Depth Estimation fusing Image and Radar Measurements with Uncertain Directions

• URL: http://arxiv.org/abs/2403.15787v1
• Date: Sat, 23 Mar 2024 10:16:36 GMT
• Title: Depth Estimation fusing Image and Radar Measurements with Uncertain Directions
• Authors: Masaya Kotani, Takeru Oba, Norimichi Ukita,
• Abstract summary: In prior radar-image fusion work, image features are merged with the uncertain sparse depths measured by radar through convolutional layers. Our method avoids this problem by computing features only with an image and conditioning the features pixelwise with the radar depth. Our method improves training data by learning only these possibly correct radar directions, while the previous method trains raw radar measurements.
• Score: 14.206589791912458
• License: http://arxiv.org/licenses/nonexclusive-distrib/1.0/
• Abstract: This paper proposes a depth estimation method using radar-image fusion by addressing the uncertain vertical directions of sparse radar measurements. In prior radar-image fusion work, image features are merged with the uncertain sparse depths measured by radar through convolutional layers. This approach is disturbed by the features computed with the uncertain radar depths.
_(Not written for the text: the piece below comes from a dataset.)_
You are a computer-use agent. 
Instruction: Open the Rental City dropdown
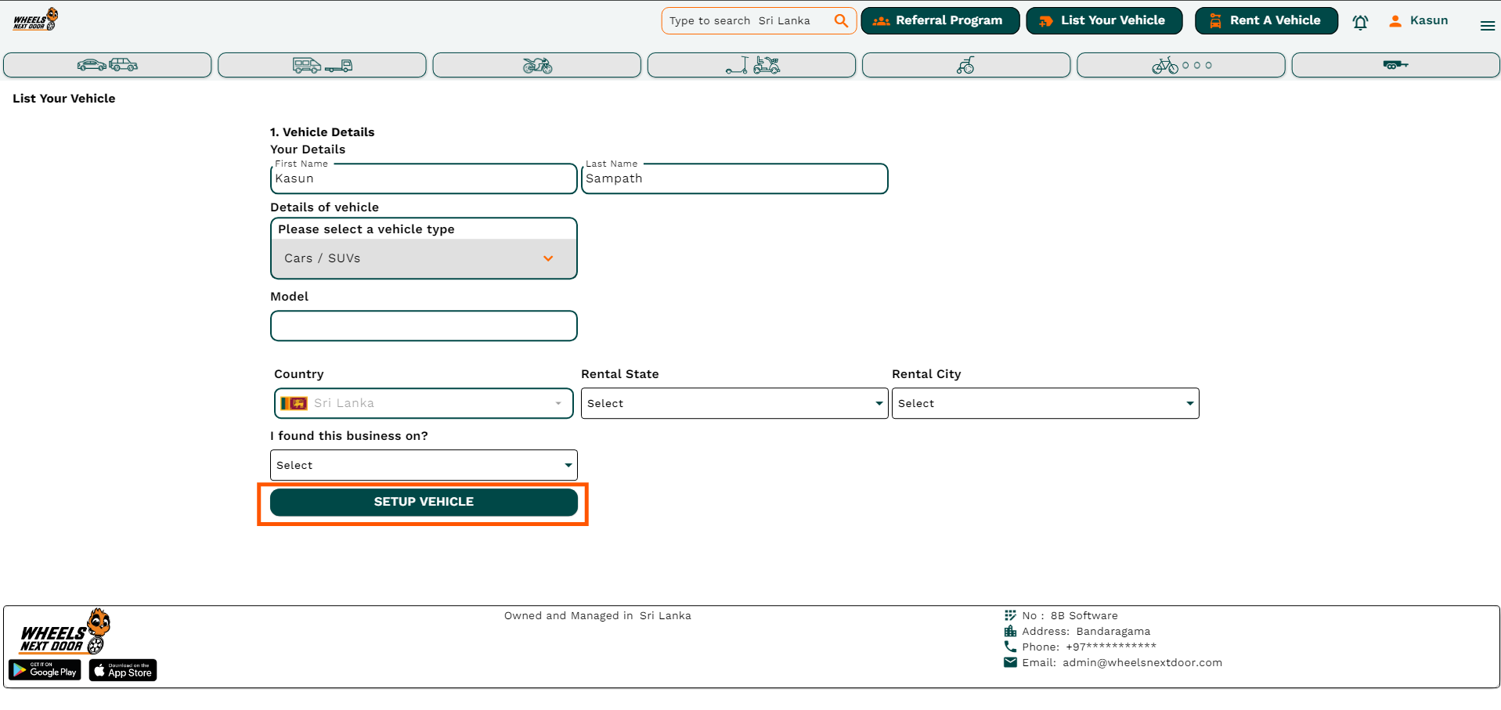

Furthermore, since the features are computed with a fully convolutional network, the uncertainty of each depth corresponding to a pixel is spread out over its surrounding pixels. Our method avoids this problem by computing features only with an image and conditioning the features pixelwise with the radar depth. Furthermore, the set of possibly correct radar directions is identified with reliable LiDAR measurements, which are available only in the training stage. Our method improves training data by learning only these possibly correct radar directions, while the previous method trains raw radar measurements, including erroneous measurements. Experimental results demonstrate that our method can improve the quantitative and qualitative results compared with its base method using radar-image fusion.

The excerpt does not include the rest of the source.